§ Consigne:
Répondez à ces questions sur l'article consacré au budget du ministère de l'Énergie :
(a) À quelle date le budget rectificatif a-t-il été examiné ?
(b) Quel pourcentage des fonds aurait été décaissé ?
(c) Selon les conseillers, de qui proviennent les impayés d'électricité ?

Lors de l’examen du budget rectificatif du ministère de l’Énergie le 5 novembre, les responsables du secteur ont présenté aux conseillers nationaux de la transition l’exécution financière, mettant en lumière un écart important entre les crédits engagés et les paiements effectivement réalisés.
Malgré un budget initial de plus de 3 000 milliards GNF et une légère hausse de 0,21 % dans la loi de finances rectificative, seulement 15 % des fonds auraient été décaissés, alors que 71 % auraient déjà été engagés. Ce constat révèle les difficultés structurelles du secteur à transformer les allocations financières en projets concrets, alors que des investissements urgents restent nécessaires pour améliorer l’accès à l’électricité et la fiabilité du réseau.
Par ailleurs, les conseillers auraient également pointé le problème récurrent des impayés d’électricité par plusieurs administrations publiques, un facteur susceptible de perturber la chaîne de financement et de fragiliser davantage la capacité du secteur à exécuter ses engagements.
À cette allure, il devient crucial de réguler les paiements des établissements publics, d’accélérer l’installation de compteurs et la mobilisation des fonds, afin que les ressources disponibles produisent enfin un impact tangible sur le terrain.

§ Données à examiner:
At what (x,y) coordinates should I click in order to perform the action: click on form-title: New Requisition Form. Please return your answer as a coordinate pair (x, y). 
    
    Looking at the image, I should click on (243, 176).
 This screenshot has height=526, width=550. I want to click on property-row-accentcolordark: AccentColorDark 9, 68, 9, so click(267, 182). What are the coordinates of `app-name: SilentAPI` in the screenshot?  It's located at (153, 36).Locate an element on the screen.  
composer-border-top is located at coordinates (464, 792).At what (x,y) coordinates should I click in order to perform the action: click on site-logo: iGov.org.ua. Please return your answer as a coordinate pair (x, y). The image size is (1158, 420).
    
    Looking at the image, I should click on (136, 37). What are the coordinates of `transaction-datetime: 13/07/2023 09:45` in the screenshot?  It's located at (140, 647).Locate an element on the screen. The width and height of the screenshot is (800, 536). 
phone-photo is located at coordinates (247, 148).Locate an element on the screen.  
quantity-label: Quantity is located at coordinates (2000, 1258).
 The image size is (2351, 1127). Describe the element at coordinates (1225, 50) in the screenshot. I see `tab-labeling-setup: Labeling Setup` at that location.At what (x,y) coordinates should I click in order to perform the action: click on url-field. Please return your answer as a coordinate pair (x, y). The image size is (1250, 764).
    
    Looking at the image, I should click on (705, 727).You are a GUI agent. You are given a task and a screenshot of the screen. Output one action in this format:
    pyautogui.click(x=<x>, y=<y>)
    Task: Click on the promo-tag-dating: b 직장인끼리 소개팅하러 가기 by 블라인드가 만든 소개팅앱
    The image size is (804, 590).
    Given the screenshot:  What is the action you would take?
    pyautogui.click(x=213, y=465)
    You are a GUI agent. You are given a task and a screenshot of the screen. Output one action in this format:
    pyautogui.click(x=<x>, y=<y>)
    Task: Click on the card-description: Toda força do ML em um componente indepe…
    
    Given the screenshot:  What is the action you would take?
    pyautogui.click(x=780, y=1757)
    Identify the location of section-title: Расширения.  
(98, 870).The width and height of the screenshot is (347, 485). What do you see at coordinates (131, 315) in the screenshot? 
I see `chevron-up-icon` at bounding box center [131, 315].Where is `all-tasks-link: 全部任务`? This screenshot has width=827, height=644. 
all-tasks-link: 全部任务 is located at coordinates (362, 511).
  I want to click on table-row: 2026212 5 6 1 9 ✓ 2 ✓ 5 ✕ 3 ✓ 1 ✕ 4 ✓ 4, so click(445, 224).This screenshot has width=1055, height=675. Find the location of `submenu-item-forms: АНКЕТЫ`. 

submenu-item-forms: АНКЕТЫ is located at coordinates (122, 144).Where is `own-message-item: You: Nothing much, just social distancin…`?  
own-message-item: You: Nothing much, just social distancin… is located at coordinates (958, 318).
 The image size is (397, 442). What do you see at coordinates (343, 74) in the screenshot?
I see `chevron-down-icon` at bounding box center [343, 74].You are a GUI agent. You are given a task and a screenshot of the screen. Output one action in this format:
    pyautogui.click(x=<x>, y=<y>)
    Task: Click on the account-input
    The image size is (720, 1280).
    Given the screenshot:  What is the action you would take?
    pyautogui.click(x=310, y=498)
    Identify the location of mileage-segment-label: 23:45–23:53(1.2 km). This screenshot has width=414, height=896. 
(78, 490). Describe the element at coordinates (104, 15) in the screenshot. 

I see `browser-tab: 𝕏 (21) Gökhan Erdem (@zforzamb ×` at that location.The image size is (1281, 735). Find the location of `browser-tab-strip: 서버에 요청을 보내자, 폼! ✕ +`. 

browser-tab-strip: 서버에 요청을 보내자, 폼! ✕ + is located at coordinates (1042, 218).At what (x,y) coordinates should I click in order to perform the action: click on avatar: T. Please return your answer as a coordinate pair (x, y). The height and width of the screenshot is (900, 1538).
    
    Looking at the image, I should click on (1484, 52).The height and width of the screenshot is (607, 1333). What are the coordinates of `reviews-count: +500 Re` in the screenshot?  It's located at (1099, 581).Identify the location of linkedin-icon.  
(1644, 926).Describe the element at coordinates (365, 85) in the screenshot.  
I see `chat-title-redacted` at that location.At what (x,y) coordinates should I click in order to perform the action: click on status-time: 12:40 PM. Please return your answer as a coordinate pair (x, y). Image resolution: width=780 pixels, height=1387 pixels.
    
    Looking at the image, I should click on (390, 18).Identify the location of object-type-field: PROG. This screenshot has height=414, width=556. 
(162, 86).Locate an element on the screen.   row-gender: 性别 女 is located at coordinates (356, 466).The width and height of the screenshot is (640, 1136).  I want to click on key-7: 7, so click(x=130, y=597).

§ Réponse:
(a) Le 5 novembre.
(b) 15 %.
(c) De plusieurs administrations publiques.